Les données publiques dessinent un gisement précis : 302 diagnostics publiés pour 1 000 résidences principales, de l'ordre de 4 001 maisons individuelles, 1 583 logements encore chauffés au gaz ou au fioul, soit 29 % du parc. Ce volume ne préjuge d'aucune éligibilité individuelle : il indique seulement où se concentrent, à Saint-Estève, les situations où le scénario décrit sur cette page a le plus de chances d'être pertinent.
Le chiffrage type publié sur cette page part de 105 m², en zone H2c : après un bouquet complet, la consommation recule d'environ 13 000 kWh par an, soit près de 1 400 € au tarif de référence. Côté financement, l'assiette est plafonnée à 40 000 € HT dès trois classes gagnées, l'aide ANAH s'échelonne de 4 000 € à 32 000 € selon le revenu fiscal de référence, et l'accompagnement obligatoire est pris en charge jusqu'à 2 000 €.
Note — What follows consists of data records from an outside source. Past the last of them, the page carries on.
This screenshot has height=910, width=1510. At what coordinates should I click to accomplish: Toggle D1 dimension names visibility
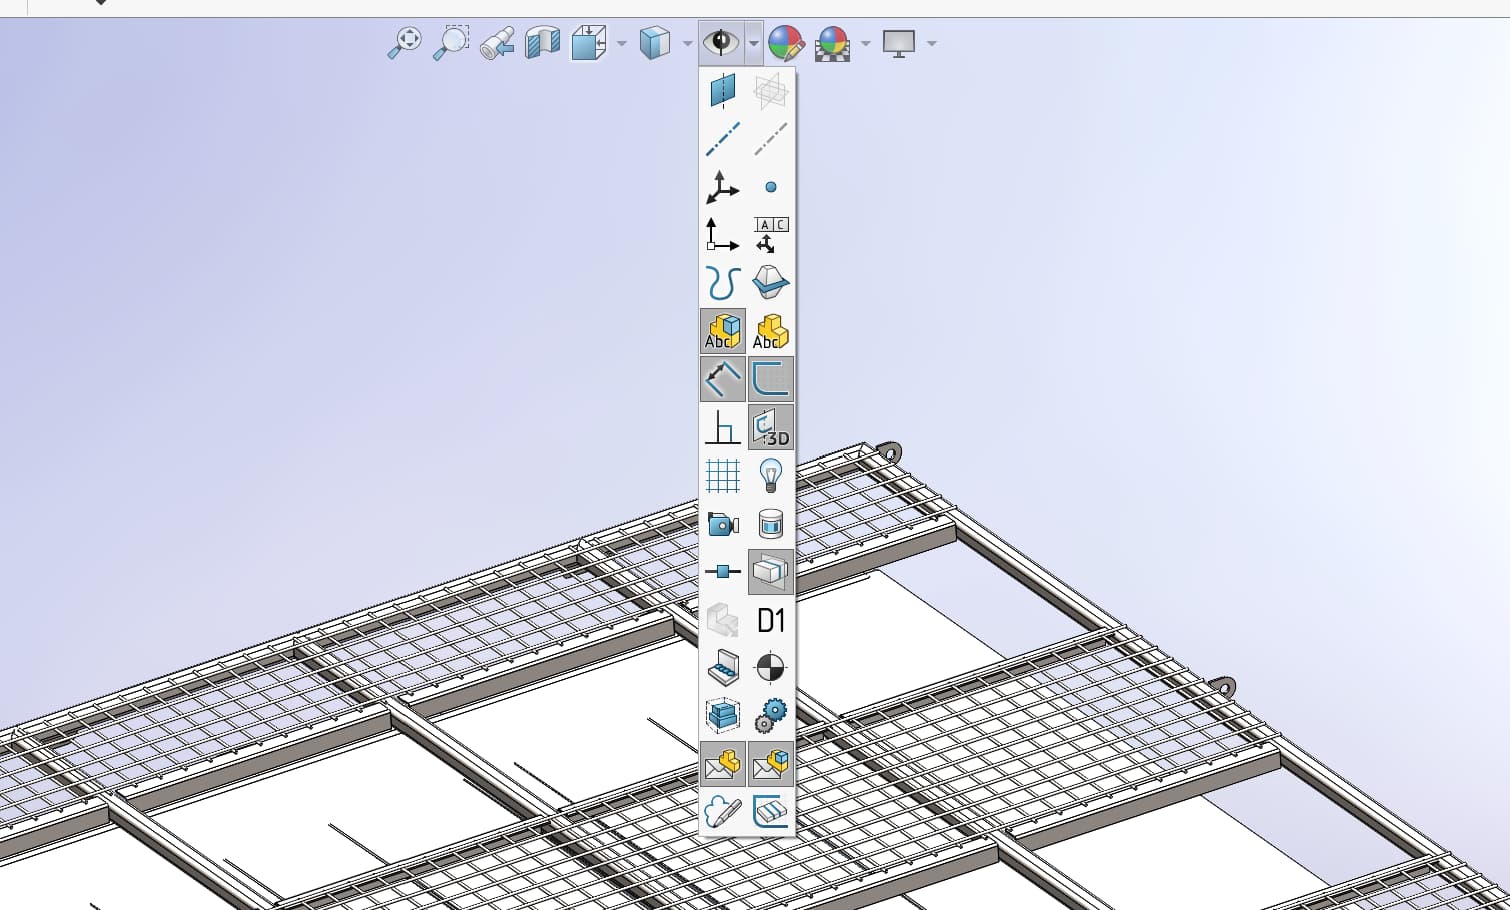tap(770, 620)
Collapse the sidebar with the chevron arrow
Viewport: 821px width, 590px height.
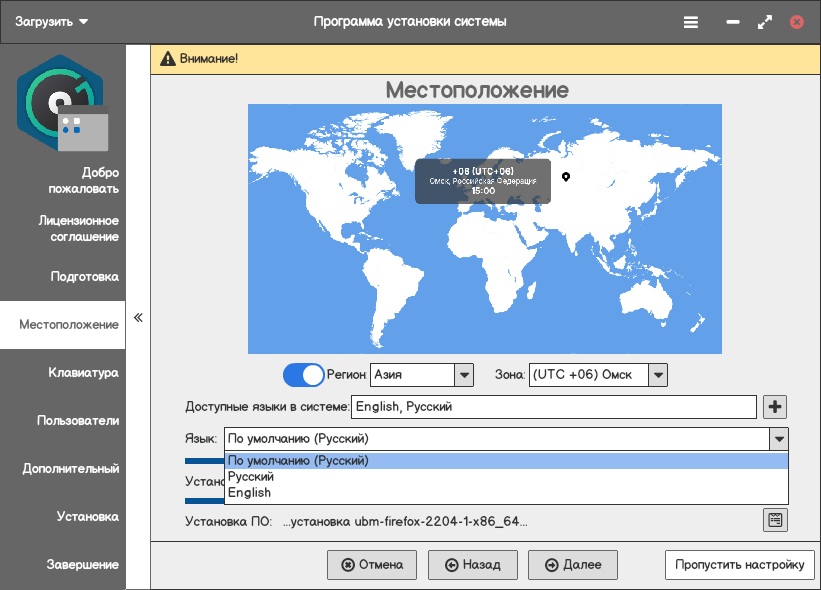coord(138,318)
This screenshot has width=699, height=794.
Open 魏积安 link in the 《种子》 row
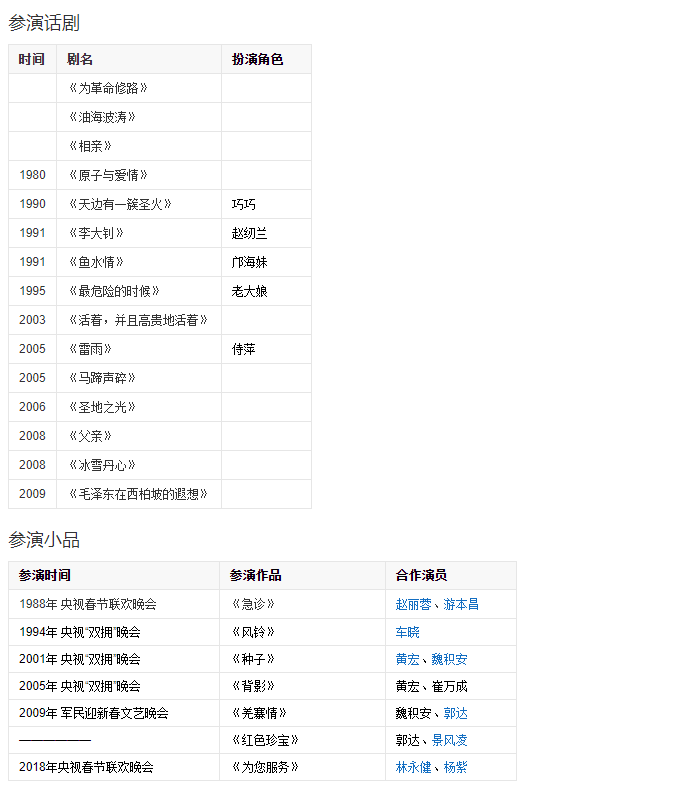tap(449, 659)
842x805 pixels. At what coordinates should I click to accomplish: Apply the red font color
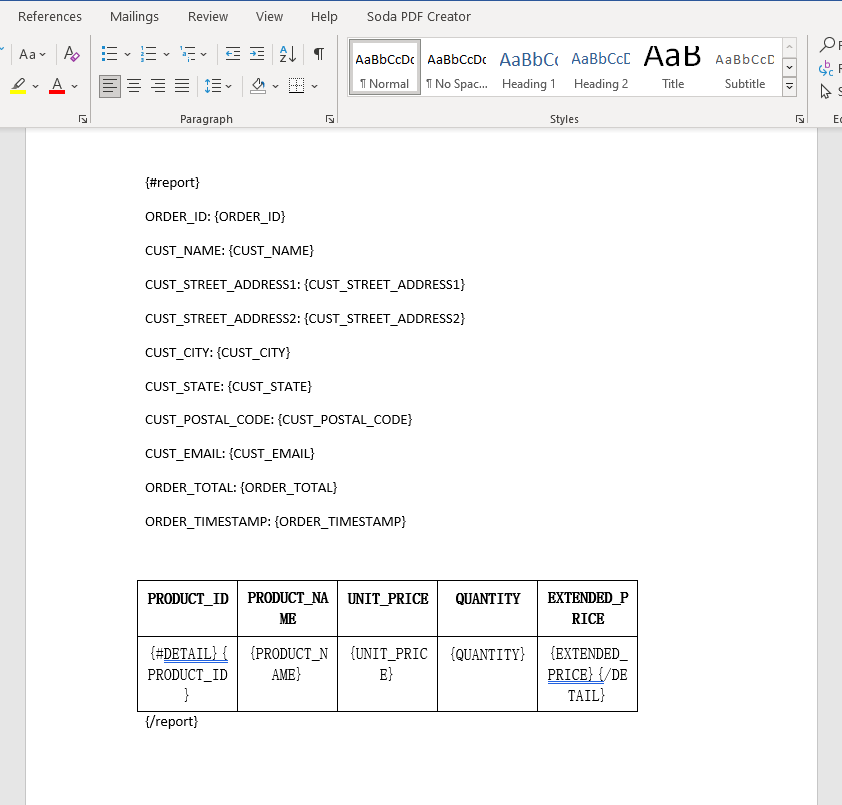57,86
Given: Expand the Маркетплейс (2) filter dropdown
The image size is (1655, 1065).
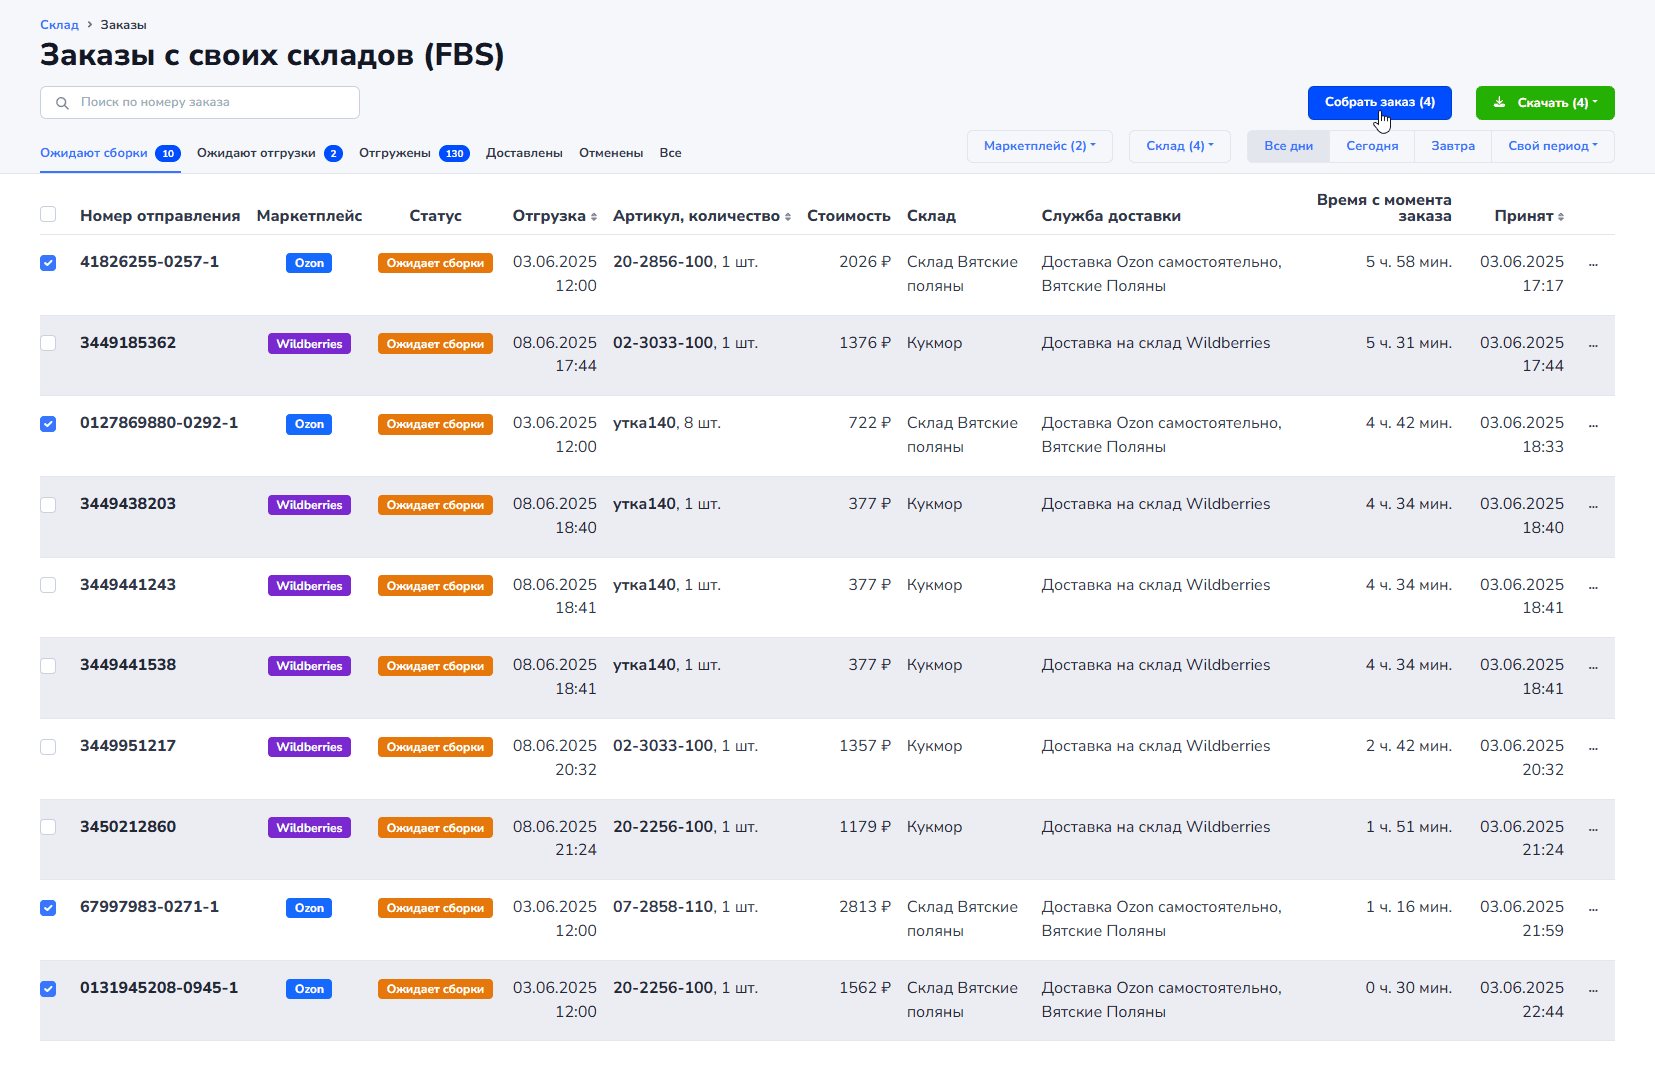Looking at the screenshot, I should pyautogui.click(x=1039, y=146).
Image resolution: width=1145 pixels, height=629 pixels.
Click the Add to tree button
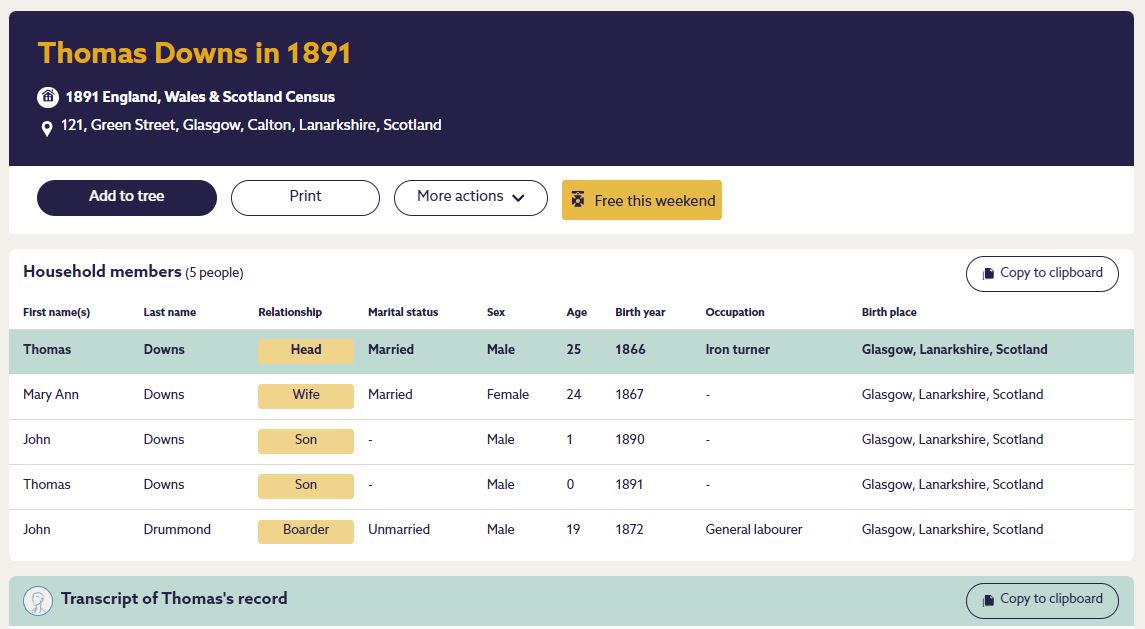pyautogui.click(x=127, y=197)
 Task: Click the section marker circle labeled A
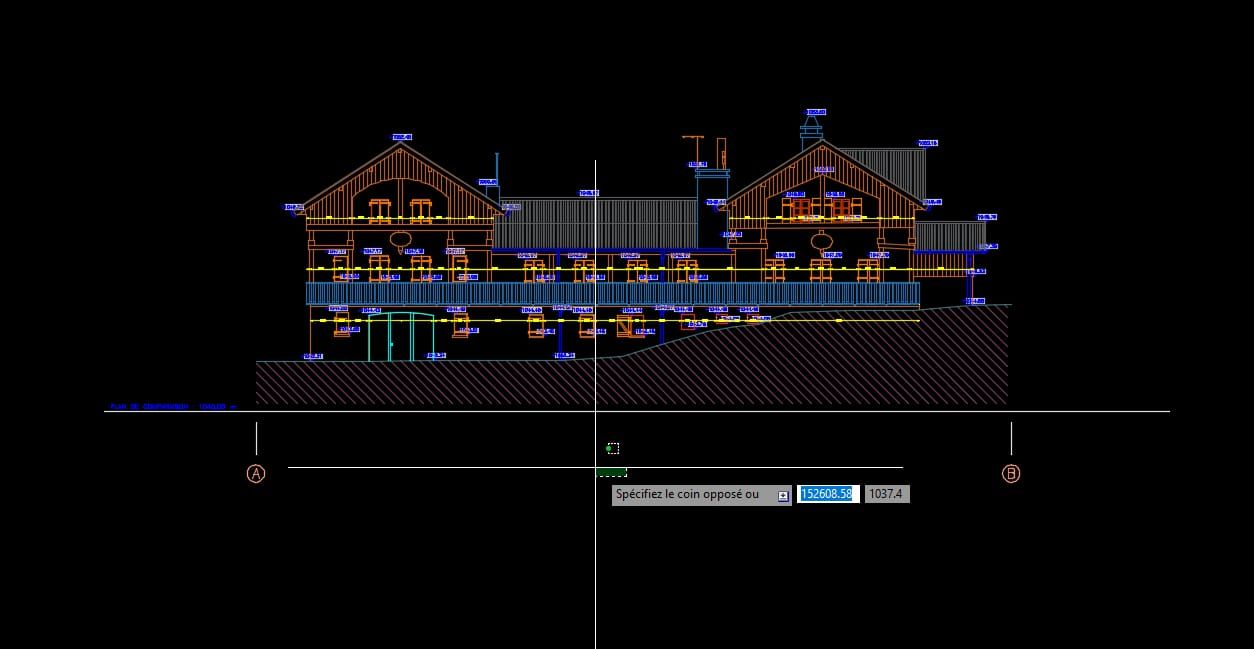pos(256,474)
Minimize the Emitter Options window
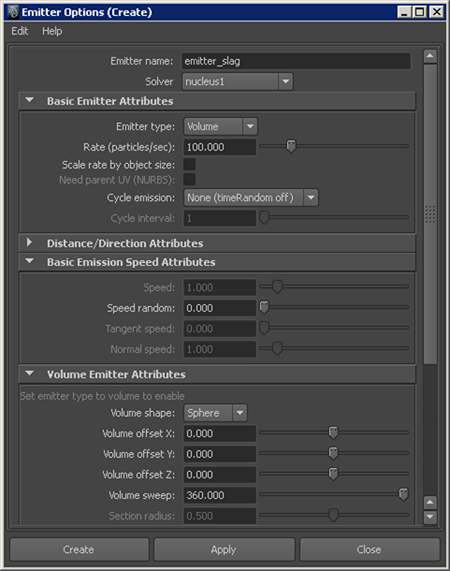450x571 pixels. point(404,12)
Ne signez pas la réception sans le constat de décence après travaux : c'est la pièce que l'instructeur exige à Saint-Estève avant de libérer le solde, lequel peut représenter jusqu'à 32 000 € pour un profil bleu et 18 000 € pour un profil violet sur 40 000 € HT d'assiette.
Deux classes ou trois, la différence est d'abord financière : 30 000 € HT contre 40 000 € HT d'assiette à Saint-Estève. Le logement loué pesant environ 64 253 000 €, il reste à comparer le coût du lot supplémentaire au gain d'aide obtenu en franchissant le palier.
Point de vigilance financier à Saint-Estève : un engagement de conventionnement signé sans simuler le manque à gagner locatif. Une reprise représente 10 à 20 % du poste, soit 6 425 300 € à 12 850 600 €, sans nouvelle aide mobilisable — d'où l'intérêt d'un contrôle en cours de chantier plutôt qu'à la réception.
Le taux de TVA n'est pas un détail sur ce type de chantier : à 5,5 %, la remise à niveau d'un logement mis en location facturé 64 253 000 € TTC à Saint-Estève supporte 3 349 682 € de taxe. Une facturation à 20 % par erreur renchérit le projet de plusieurs milliers d'euros et se rattrape mal après coup.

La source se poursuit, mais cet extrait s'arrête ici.